WORK INSTRUCTION. From the listing below, retype exactly the line holding "The width and", the line holding "You are a GUI", and the lines between them; skip everything else.

________

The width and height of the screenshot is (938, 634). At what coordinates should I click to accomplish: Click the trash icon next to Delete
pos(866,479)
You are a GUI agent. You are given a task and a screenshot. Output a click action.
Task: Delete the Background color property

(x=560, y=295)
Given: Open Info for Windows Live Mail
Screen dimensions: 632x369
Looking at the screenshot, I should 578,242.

________

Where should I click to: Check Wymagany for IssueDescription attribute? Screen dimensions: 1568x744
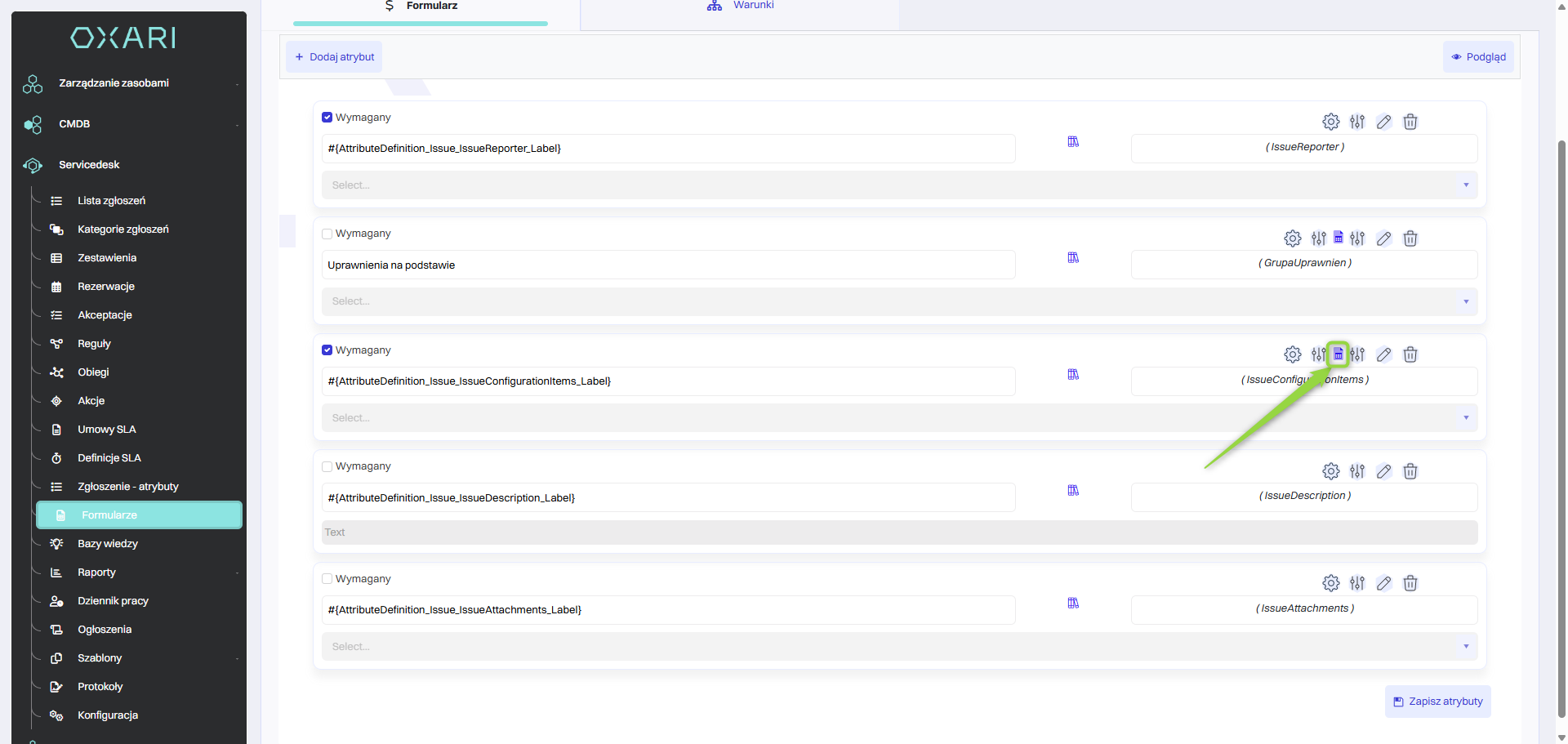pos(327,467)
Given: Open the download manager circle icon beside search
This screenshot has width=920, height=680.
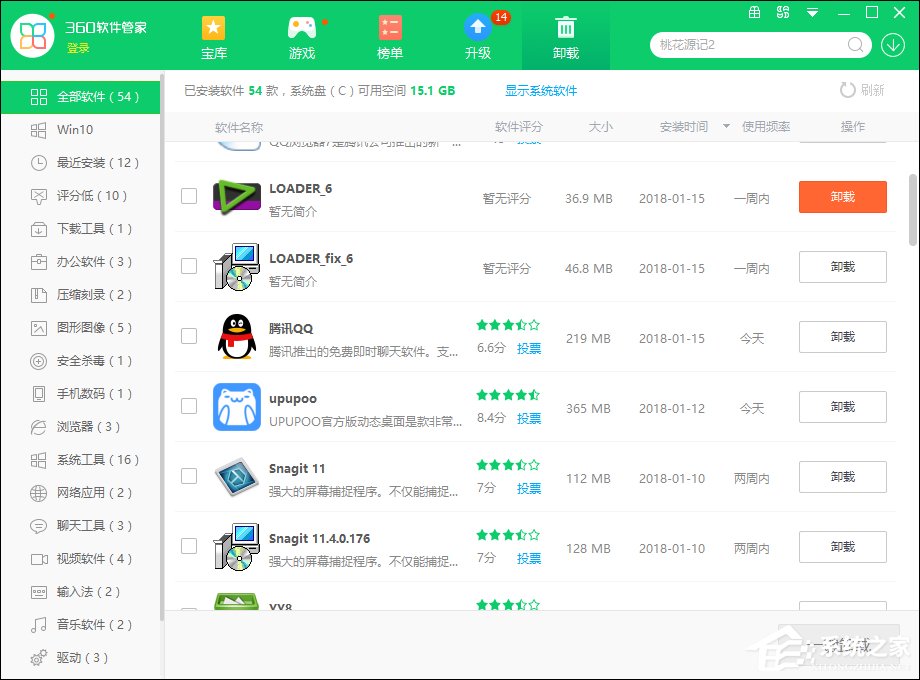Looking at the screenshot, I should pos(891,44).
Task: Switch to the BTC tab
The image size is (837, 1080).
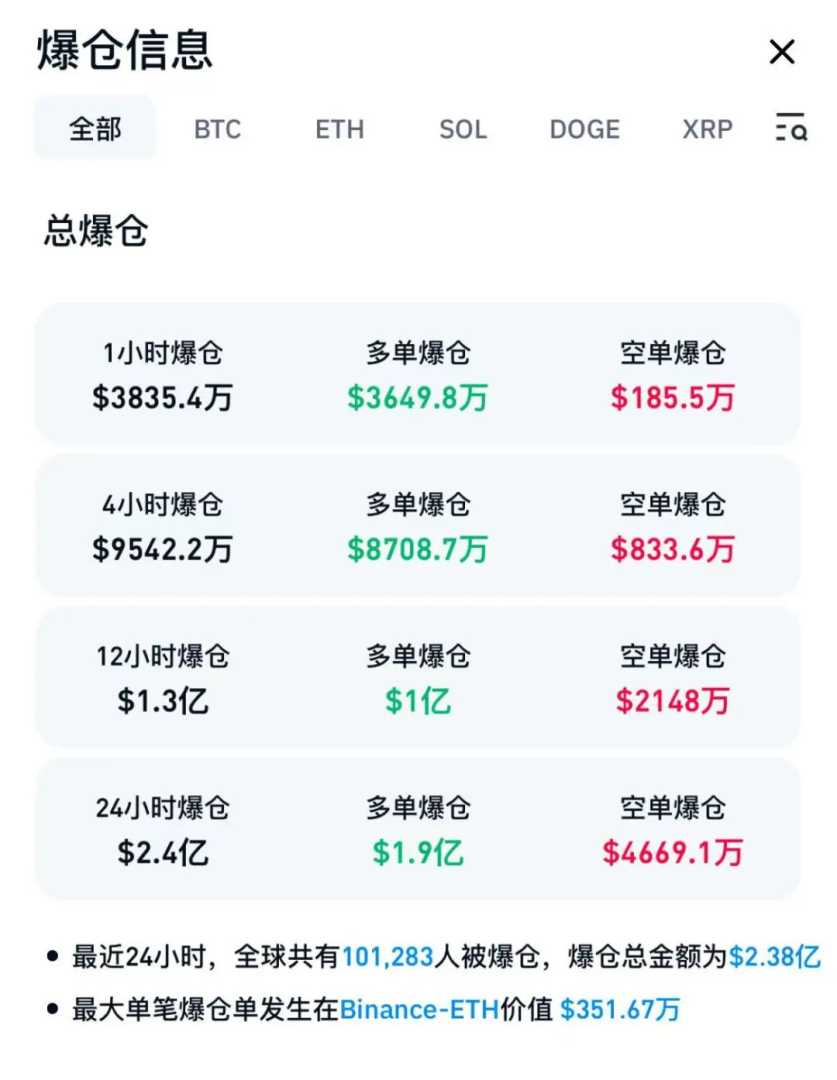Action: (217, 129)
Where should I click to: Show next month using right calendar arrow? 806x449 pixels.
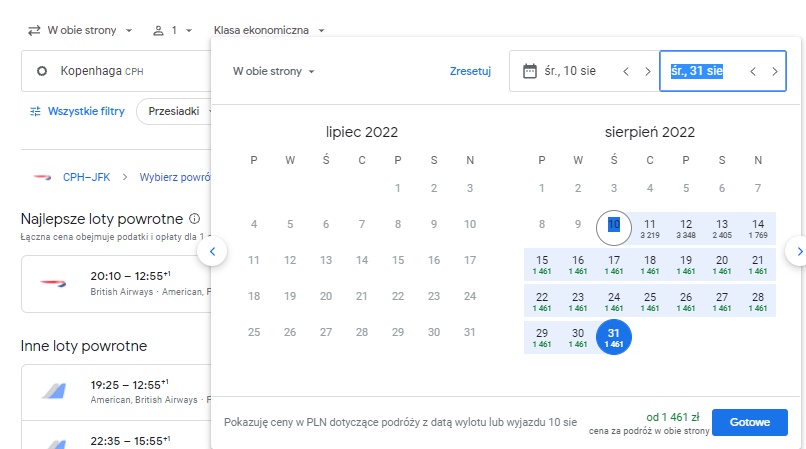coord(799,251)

________

SOLUTION TO THE EXERCISE.
The width and height of the screenshot is (938, 634). At what coordinates should I click to accomplish: Click the trash icon next to Delete
pos(866,479)
You are a GUI agent. You are given a task and a screenshot. Output a click action.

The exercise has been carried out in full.